Early this Tuesday, the Cuban regime's digital currency dropped from 412 to 410 CUP, marking a two-peso decrease compared to the previous day's value.
Meanwhile, the U.S. dollar and the euro have seen no changes today; the dollar remains at 435 CUP and the euro at 480 CUP, according to the daily report from the independent outlet elTOQUE, which tracks the fluctuating prices of currencies in Cuba.
Despite the introduction of the new official floating rate system by the Central Bank of Cuba (BCC) on December 18, to date, the MLC has been the only one of the three benchmark currencies in Cuba to react noticeably in recent days.
Although it fell by two pesos recently, the Freely Convertible Currency has climbed over 70 pesos since December 18, the day the BCC introduced the floating rate.
Current Exchange Rates as of December 30, 2025 - 7:00 a.m. in Cuba
Dollar to CUP exchange rate according to elTOQUE: 435 CUP.
Euro to CUP exchange rate according to elTOQUE: 480 CUP.
MLC to CUP exchange rate according to elTOQUE: 410 CUP.
Equivalence of USD and EUR to CUP
Conversion rates for U.S. Dollar (USD) to Cuban Peso (CUP) on December 30:
- 1 USD = 435 CUP.
- 5 USD = 2,175 CUP.
- 10 USD = 4,350 CUP.
- 20 USD = 8,700 CUP.
- 50 USD = 21,750 CUP.
Conversion rates for Euros (EUR) to Cuban Peso (CUP):
- 1 EUR = 480 CUP.
- 5 EUR = 2,400 CUP.
- 10 EUR = 4,800 CUP.
- 20 EUR = 9,600 CUP.
- 50 EUR = 24,000 CUP.
- 100 EUR = 48,000 CUP.
- 200 EUR = 96,000 CUP.
- 500 EUR = 240,000 CUP.
Trust Issues and Economic Speculation
Every time the government of Miguel Díaz-Canel announces a new economic measure, like the monetary reform or the floating rate, the informal market reacts by anticipating a devaluation of the Cuban peso.
Currency exchangers, small business owners, and citizens who hold foreign currencies prefer to keep them, anticipating price hikes.
This speculation, combined with panic over inflation and cash shortages, drives up the value of the MLC more rapidly than other currencies, making it the most sensitive indicator of economic mistrust.
On social networks, the publication of official rates has sparked a wave of criticism and irony.
"So much criticism of El Toque only to end up the same," wrote one user, referring to the independent portal that has long set the benchmarks for the informal market.
Others complained that "they publish figures, but no one can buy," alluding to the practical impossibility of accessing foreign currency in Cuban banks.
Floating Rate: A Facade Rather Than Reform
The three-tier system—1x24 for state operations, 1x120 for companies with external income, and a floating rate for citizens and SMEs—has not resolved the market distortions.
In practice, the rate "floats" on paper but remains stagnant in the face of shortages and the lack of circulating dollars.
Meanwhile, the Cuban peso continues to lose purchasing power.

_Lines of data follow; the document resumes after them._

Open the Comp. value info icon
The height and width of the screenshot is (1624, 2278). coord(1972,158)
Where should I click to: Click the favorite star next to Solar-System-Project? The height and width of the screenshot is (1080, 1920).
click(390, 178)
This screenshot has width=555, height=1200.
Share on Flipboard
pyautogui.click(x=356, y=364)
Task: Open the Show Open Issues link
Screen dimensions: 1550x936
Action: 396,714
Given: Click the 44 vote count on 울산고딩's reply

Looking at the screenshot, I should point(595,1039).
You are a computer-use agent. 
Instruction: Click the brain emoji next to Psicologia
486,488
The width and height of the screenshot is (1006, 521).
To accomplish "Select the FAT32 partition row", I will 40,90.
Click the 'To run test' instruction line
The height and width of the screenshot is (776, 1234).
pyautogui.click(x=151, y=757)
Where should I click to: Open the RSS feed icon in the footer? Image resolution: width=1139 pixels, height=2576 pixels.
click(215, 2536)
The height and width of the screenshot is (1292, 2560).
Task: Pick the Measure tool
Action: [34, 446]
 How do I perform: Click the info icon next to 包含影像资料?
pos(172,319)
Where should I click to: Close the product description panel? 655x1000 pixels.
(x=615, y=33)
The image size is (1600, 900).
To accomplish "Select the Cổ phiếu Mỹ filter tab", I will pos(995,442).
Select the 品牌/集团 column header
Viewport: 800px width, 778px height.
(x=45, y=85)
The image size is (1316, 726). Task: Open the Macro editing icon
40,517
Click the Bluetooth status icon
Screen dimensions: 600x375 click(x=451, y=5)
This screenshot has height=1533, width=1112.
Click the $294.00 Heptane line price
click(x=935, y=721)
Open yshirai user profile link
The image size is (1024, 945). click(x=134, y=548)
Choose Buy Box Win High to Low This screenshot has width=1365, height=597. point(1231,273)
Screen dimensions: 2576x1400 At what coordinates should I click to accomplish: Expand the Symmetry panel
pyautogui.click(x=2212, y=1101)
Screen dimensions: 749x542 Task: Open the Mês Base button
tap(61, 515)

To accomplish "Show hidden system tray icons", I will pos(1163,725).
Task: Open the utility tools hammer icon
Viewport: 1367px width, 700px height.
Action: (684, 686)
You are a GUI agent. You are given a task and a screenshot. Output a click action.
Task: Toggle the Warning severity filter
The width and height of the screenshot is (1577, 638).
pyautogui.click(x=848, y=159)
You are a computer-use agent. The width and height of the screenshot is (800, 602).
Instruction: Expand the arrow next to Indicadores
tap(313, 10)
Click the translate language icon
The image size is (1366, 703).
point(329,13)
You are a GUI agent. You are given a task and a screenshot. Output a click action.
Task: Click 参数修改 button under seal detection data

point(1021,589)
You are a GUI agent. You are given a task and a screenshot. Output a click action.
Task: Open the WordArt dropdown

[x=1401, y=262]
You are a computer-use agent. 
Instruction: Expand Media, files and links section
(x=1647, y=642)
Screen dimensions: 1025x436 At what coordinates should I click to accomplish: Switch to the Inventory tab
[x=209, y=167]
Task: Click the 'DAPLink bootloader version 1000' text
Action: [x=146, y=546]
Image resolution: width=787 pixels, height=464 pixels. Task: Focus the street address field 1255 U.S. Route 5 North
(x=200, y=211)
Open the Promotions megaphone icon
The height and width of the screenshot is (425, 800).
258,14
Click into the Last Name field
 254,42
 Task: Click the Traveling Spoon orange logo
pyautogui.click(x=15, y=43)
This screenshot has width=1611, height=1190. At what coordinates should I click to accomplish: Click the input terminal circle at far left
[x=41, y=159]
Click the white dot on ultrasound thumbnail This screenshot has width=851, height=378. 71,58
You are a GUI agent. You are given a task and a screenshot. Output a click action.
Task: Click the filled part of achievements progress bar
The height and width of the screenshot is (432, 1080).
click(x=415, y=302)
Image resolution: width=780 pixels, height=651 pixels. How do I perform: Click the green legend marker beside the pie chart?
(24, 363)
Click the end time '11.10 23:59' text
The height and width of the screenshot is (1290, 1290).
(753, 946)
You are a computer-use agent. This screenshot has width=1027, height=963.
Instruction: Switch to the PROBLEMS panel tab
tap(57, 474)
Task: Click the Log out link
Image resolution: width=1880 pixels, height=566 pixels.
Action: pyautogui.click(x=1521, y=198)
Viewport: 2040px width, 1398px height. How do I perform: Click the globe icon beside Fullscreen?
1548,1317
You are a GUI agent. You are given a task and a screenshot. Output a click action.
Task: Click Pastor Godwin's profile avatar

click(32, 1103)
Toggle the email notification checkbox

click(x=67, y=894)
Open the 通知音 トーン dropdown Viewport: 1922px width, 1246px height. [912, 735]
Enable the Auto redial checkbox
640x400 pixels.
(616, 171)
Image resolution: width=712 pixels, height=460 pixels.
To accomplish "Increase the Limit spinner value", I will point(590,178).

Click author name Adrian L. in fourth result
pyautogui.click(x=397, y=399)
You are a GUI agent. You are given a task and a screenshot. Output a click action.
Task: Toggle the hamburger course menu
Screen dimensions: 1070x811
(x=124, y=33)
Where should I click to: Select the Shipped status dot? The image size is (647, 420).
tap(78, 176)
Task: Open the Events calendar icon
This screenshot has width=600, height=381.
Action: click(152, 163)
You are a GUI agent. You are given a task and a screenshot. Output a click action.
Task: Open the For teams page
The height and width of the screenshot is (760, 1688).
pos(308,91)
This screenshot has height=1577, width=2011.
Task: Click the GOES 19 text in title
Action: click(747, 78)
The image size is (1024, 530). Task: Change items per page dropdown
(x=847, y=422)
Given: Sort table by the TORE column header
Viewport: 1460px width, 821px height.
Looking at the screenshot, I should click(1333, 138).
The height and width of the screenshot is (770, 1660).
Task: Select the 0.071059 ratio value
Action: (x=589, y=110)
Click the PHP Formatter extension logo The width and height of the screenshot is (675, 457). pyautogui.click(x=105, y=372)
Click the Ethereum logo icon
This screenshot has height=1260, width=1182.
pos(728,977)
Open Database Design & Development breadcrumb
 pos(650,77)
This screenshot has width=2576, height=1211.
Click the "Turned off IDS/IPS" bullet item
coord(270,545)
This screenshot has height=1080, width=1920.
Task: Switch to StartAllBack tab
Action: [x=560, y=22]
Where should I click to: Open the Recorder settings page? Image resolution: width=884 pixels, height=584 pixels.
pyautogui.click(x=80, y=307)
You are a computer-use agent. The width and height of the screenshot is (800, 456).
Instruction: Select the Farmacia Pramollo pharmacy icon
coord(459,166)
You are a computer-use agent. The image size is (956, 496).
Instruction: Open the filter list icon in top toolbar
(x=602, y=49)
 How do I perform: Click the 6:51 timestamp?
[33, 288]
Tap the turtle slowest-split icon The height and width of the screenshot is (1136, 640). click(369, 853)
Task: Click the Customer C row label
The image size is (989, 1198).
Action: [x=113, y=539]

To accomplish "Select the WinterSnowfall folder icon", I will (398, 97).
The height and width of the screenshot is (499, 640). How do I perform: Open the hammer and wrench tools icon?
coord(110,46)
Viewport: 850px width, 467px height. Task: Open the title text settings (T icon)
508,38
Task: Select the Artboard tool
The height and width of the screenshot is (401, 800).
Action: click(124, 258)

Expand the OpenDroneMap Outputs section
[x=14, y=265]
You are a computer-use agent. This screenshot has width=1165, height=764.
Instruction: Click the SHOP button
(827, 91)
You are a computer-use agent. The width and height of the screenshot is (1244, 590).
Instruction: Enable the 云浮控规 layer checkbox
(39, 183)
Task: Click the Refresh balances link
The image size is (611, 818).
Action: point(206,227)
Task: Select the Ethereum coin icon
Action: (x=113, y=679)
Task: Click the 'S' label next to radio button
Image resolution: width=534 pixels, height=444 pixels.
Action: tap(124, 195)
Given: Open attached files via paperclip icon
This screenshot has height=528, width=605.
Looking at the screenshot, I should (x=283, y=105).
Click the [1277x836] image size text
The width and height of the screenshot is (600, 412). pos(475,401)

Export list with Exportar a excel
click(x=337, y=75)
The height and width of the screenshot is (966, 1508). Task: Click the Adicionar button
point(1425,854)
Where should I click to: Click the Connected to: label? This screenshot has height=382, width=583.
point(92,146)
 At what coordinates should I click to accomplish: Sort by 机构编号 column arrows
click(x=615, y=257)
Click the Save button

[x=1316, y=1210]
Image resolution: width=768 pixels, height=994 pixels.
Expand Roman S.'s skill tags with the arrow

With salaries averaging 4,000 CUP per month, equivalent to less than 10 dollars at the informal exchange rate, the Cuban population remains dependent on remittances, digital payments, and currency exchange networks to survive.
Understanding Cuba's Currency Crisis
What is causing the rapid increase in the value of MLC in Cuba?
The rapid increase in the value of MLC is driven by speculation, inflation panic, and cash shortages, making it a sensitive indicator of economic mistrust.
How has the new floating rate system affected the Cuban economy?
The new floating rate system has not effectively addressed market distortions, as the rate remains stagnant amid shortages and a lack of circulating dollars, leading to continued devaluation of the Cuban peso.